The evidence further shows that on the day after the death of Edwards, a gentleman named Bartholomew, who was a friend and probably the attorney of the family, met Mr. Phillips in the street; that Phillips said to him in regard to Edwards, whose death was then just known, that he was insured in the Travelers' Life Insurance Company, and that he (Phillips) was going to Hartford. The witness Bartholomew
"I asked him if that was so. I didn't at that time know that he had a policy in that company. He said he was going to Hartford, and would give to the company the notice of his death, and would procure the blanks for the proofs of loss. I asked him if it would do as well for him to give the notice to the company in that way as for any party interested. He said it would, and I think that was all that was said then; saw Mr. Phillips some days after that; met him somewhere in the street -- can't tell where -- and he told me he had been to Hartford and had procured the blanks, and that if I would come to his office, he would deliver them to me."
The other evidence in the case, including that of Mr. Dennis, the secretary of the company, leaves no doubt of the fact that Mr. Phillips informed him of the death of Edwards, and of all that was known about it at that time, though very little was known in Southbridge, as he died in Boston. Mr. Dennis gave Phillips the blanks for the regular proofs of death, which the company always required, which blanks contained instructions as to how these proofs should be made out and what should be contained in the affidavits directed by the company to be made. Mr. Phillips delivered these papers to Bartholomew within a day or two after his visit to Hartford, and said to him: "When you get them completed, I want you to return them to me." This Bartholomew swears to positively, and Phillips, while be does not recall the direction to return them to him, says that he is not willing to swear to the contrary.
These affidavits were made out and delivered to Phillips on the third day of July. Through some neglect on his part, they remained in his office beyond the period of seven months which the policy fixed as the time within which they should have been delivered at the Hartford office. His attention having been brought to these papers in some manner not particularly described, he called upon Bartholomew with them and stated that they were not sufficient in regard to the particulars of the death of Edwards. They were afterwards returned to Phillips, who forwarded them to the company about the 7th day of February, 1883, which the company now insists was too late.
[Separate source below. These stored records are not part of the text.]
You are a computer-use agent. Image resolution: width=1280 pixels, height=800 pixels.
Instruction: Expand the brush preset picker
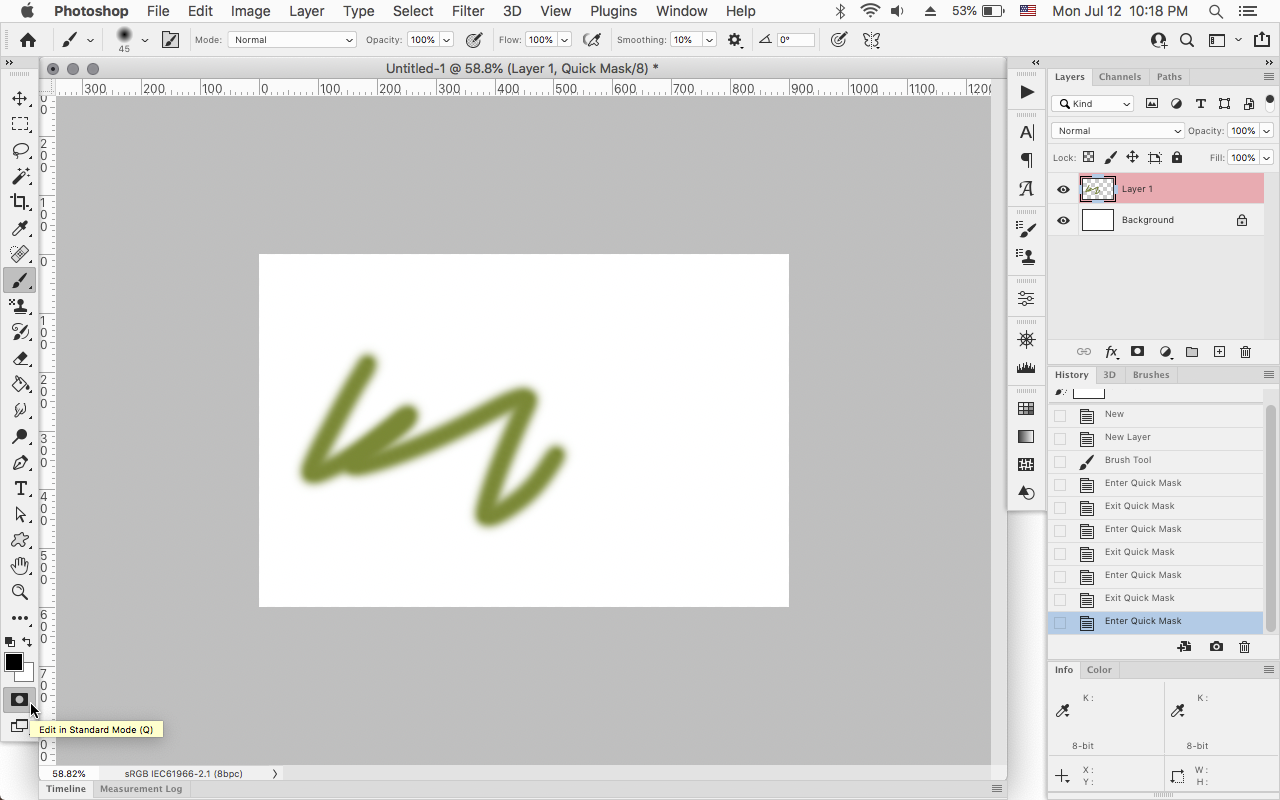click(144, 40)
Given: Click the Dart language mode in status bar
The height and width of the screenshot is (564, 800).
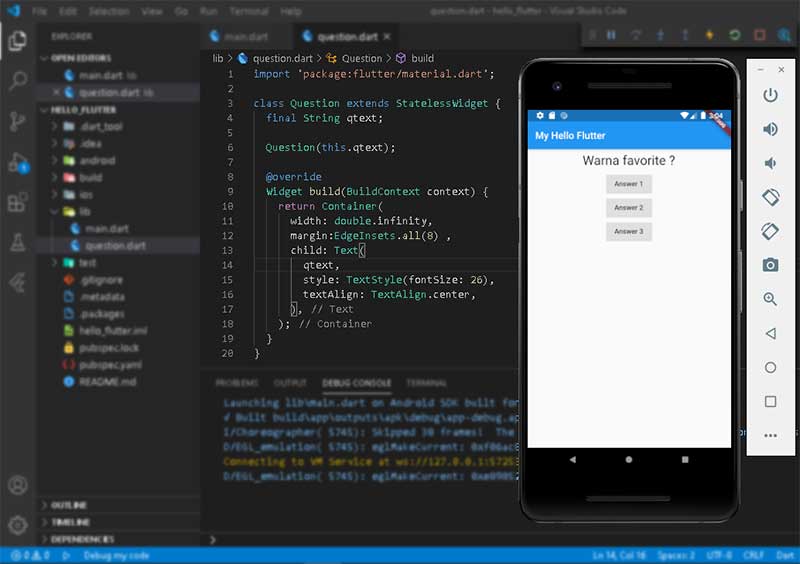Looking at the screenshot, I should click(x=785, y=555).
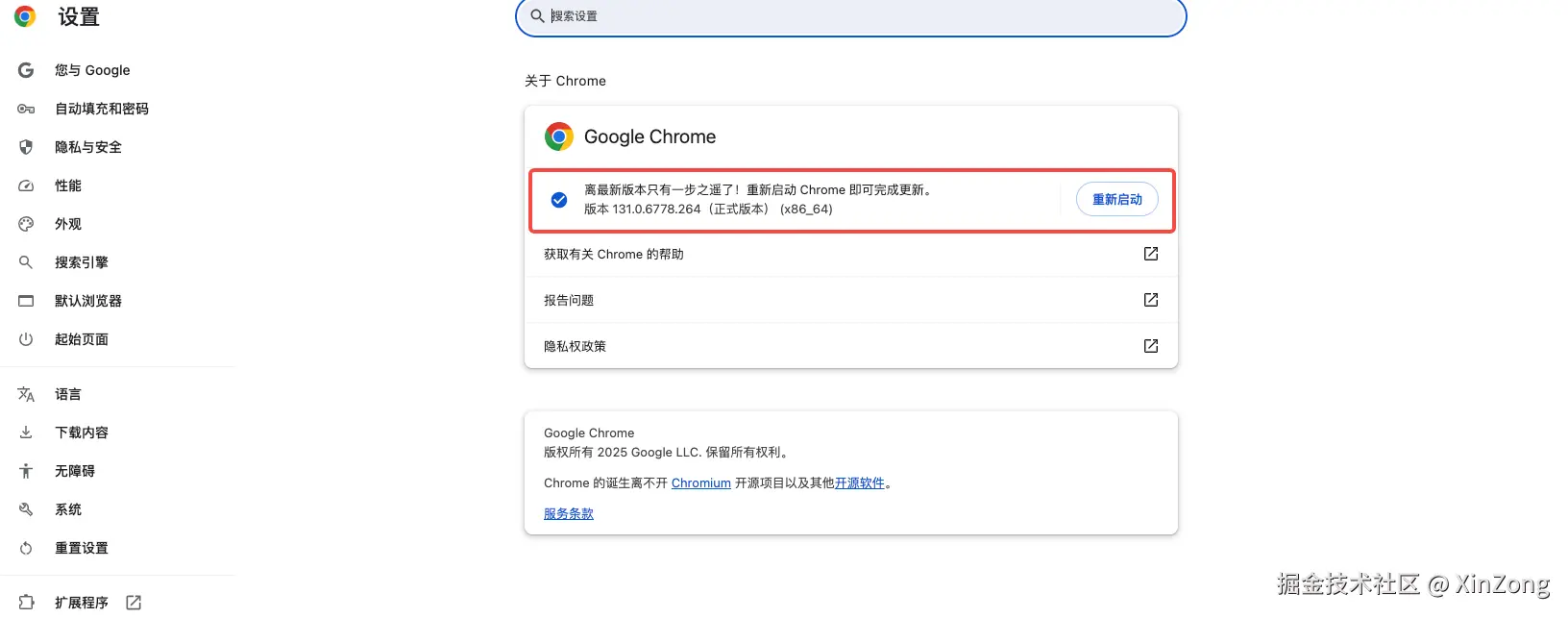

The whole of the testimony upon this narrow issue turns upon the question whether the absence of a written notice of the death of the insured, when the company had full notice of it through Phillips, their agent, and whether the delivery of the proofs of death to the company after the expiration of the seven months, although they had been delivered to the agent Phillips within the time required, shall defeat a recovery.
The opinion of the judge who tried the case, on a motion for a new trial, states the facts as he understood them, and, as we think, with accuracy, together with his view of the law of the subject, so well that we transcribe it here:
"The facts are as follows:"
"The insured died June 19, 1882. A day or two afterwards, E. M. Phillips, who is described in the receipt referred to as 'agent of this company at Southbridge, Mass.,' met one of the family of the deceased on the street, informed him that he was going to Hartford, and would give the company the requisite notice and would procure the necessary blanks for the proofs of death. He did go to Hartford on or about the 21st of June, saw the secretary of the company, gave him notice of the death, stating all the particulars which he then knew, and obtained the blank proofs. On his return, he handed the blanks to one of the plaintiff's representatives, saying at the time, 'When you get them completed, I want you to return them to me.' They were filled out and delivered to him July 3, 1882. He retained them for several months, and then returned them to a brother of the plaintiff, saying that they were incomplete, and demanded additional information. On the 29th of January, 1883, they were again delivered to Phillips, and by him sent to the company on or about the 7th of February. The company, in acknowledging their receipt, made no objection that they were received too late, and retained them in its possession. They were produced on the trial by the defendant's counsel. It must be held that if the plaintiff has not followed the contract literally in these particulars, it was because she was misled by the course of the defendant, and that the defendant is not now in a position to take advantage of the plaintiff's omission, having waived a strict performance of the contract.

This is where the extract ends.